“A religião é o opio do povo.”
Disse essa frase Karl Marx certa feita, mas ele era portador
de uma religião judaica profunda. Demitiu-se do judaísmo, mas o judaísmo não se
demitiu dele.
Método: o que sobrou de Marx? Rigorosamente, sobrou o
método. E sobrou a interpretação do Marx economista da sociedade capitalista.
Interpretação sistêmica que está presente n’O Capital, reconhecido universalmente
como uma grande interpretação do capitalismo. Não é a única; existem pelo menos
duas alternativas: a de Max Weber, que escreveu Economia e Sociedade, a rigor, como alternativa interpretativa a O
Capital. O capitalismo em Marx resulta da aplicação de seu método: fenômeno
material transfigurador que estabelece novo meio de produção da história,
derrubando o meio de produção feudal, para que uma nova instituição social se
estabeleça, a burguesia. Fenômeno material decorrente da acumulação primitiva
de capital.
Enquanto em Marx esse fenômeno é a acumulação primitiva de
capital, em Weber é o resultado mais límpido e transparente da ética
calvinista. Weber traz uma explicação espiritual no livro A Ética Protestante e
o Espirito do Capitalismo. Libera o homem da culpa da riqueza, que a considera
benção, graça, favor de Deus, e o autoriza a acumulação de mais riqueza desde
que se contribua com a causa de Deus.
Essa é a ética do trabalho, da poupança, da reinvenção, da
compreensão de que não se é proprietário de nada, mas guardião, da graça da
riqueza. Diferente da explicação de Marx, segundo o qual o capitalismo vem de
uma classe nova de mercadores, que descobrirá a chave da nova riqueza do
capital, que investirá em ciência e tecnologia e criará as condições para a
criação de um sistema produtivo, numa capacidade maior de produzir riqueza, em
escala superior, e, se possível, universal. Sistema que fará a projeção
oceânica da Europa, dividindo o mundo em nações e colônias; que criará o
sistema mundial econômico em que há centro e periferia, fazendo com que se acumule
capital no comércio, que se acumule capital na indústria e que se acumule
capital nas finanças, criando, respectivamente, a burguesia comercial,
industrial e financeira, e buscando a globalização econômica.
São dois caminhos explicativos, portanto. A explicação de
Marx não é a única; a de Weber sobreviveu a Marx.
Há outros interpretes do capitalismo. Joseph Schumpeter (1883
– 1950), grande interprete do capitalismo na história.

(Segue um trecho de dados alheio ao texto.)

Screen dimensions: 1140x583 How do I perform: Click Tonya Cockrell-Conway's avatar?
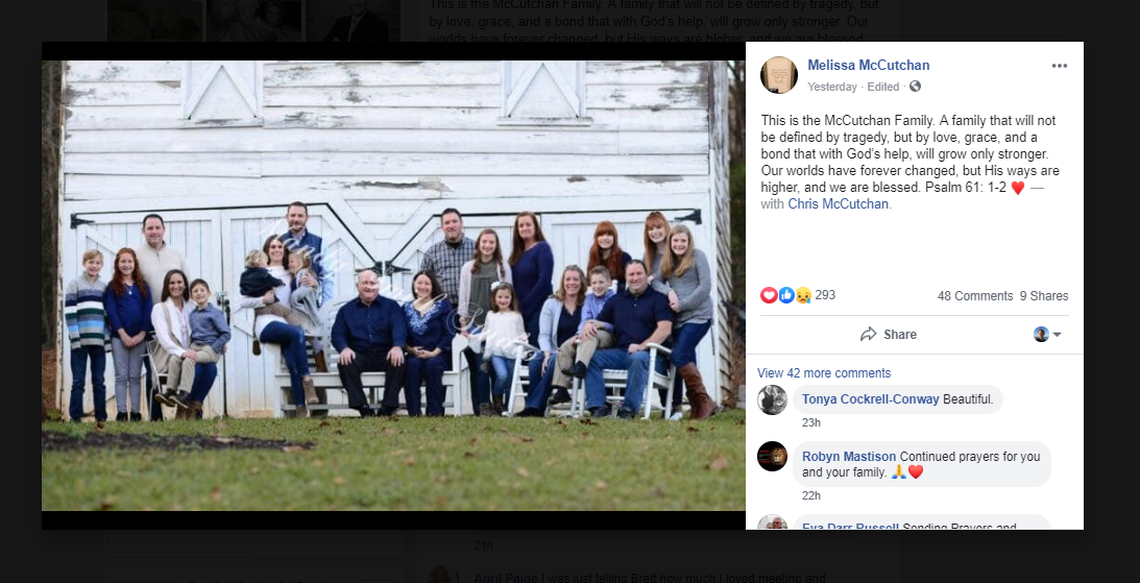772,400
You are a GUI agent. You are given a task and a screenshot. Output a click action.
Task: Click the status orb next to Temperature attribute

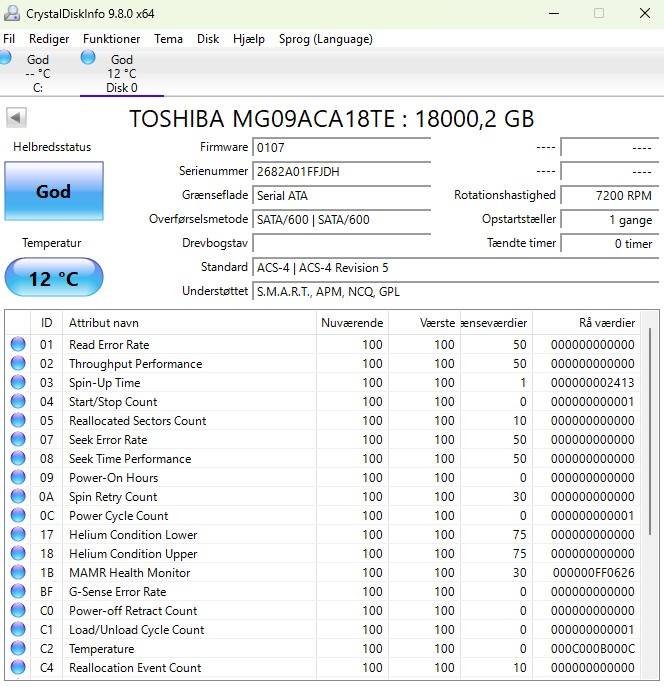[18, 649]
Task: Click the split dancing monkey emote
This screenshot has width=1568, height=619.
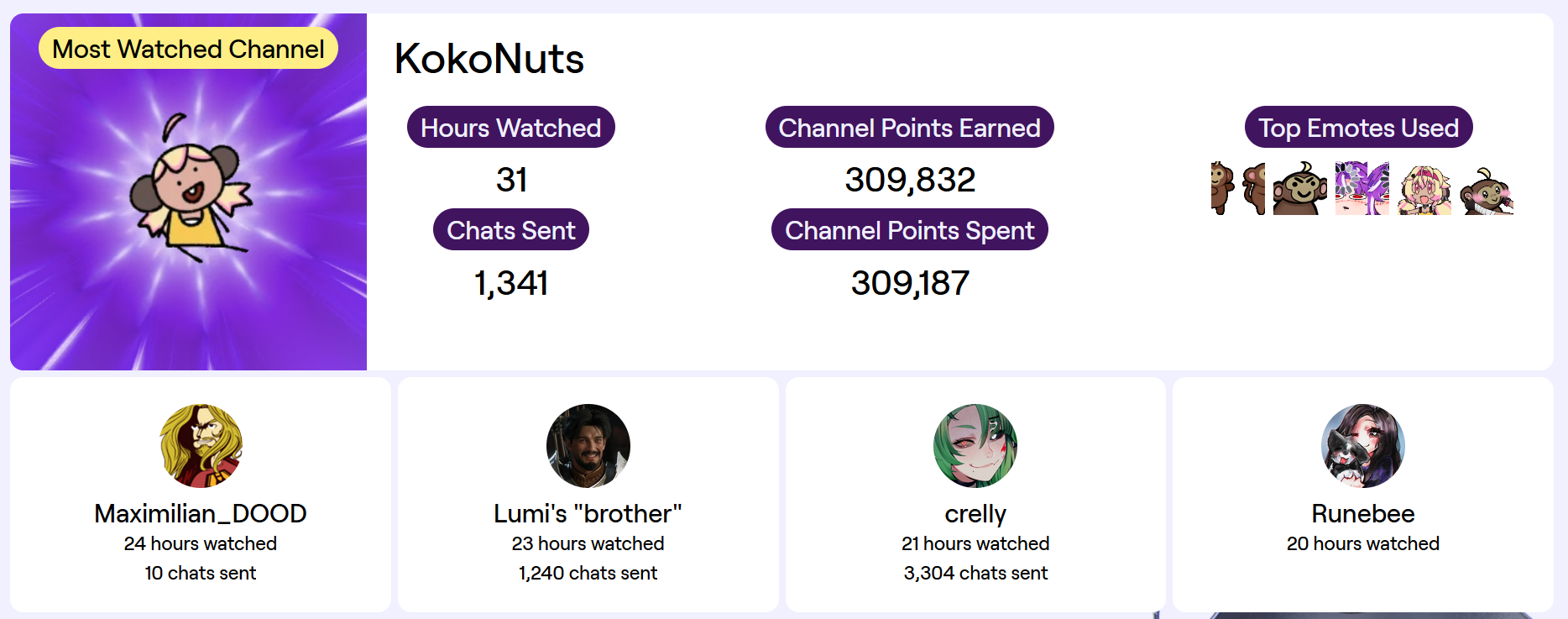Action: coord(1238,188)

Em Marx, em certo sentido resta o método. O método em Marx é
uma fusão dinâmica do materialismo de Feuerbach com a dialética de Hegel. Dois
filósofos que foram mestres de Marx. Ludwig Feuerbach (1804 – 1872) e Georg
Wilhelm Hegel (1770 – 1831) são aqueles de quem Marx se apropria para criar seu
método. Marx tem uma teoria da história, que será desenvolvida à luz de Feuerbach
e Hegel. É materialista porque explicará das relações sociais, dos fenômenos
sociais, do evolver da história e de aspectos materiais da vida. Um
materialismo fundado no argumento filosófico de Feuerbach, que diz que não foi
Deus quem criou o homem, mas o homem criou Deus. Marx é materialista à luz de
Feuerbach. Mas Marx é dialético, imaginando a dinâmica das coisas. Desde a
Grécia, com Heráclito, que se existe dialética como método de apreensão e
percepção do real. “Tudo flui!” nunca veremos duas vezes as águas do mesmo Rio.
São sempre águas, mas são sempre outras. É o princípio da dialética.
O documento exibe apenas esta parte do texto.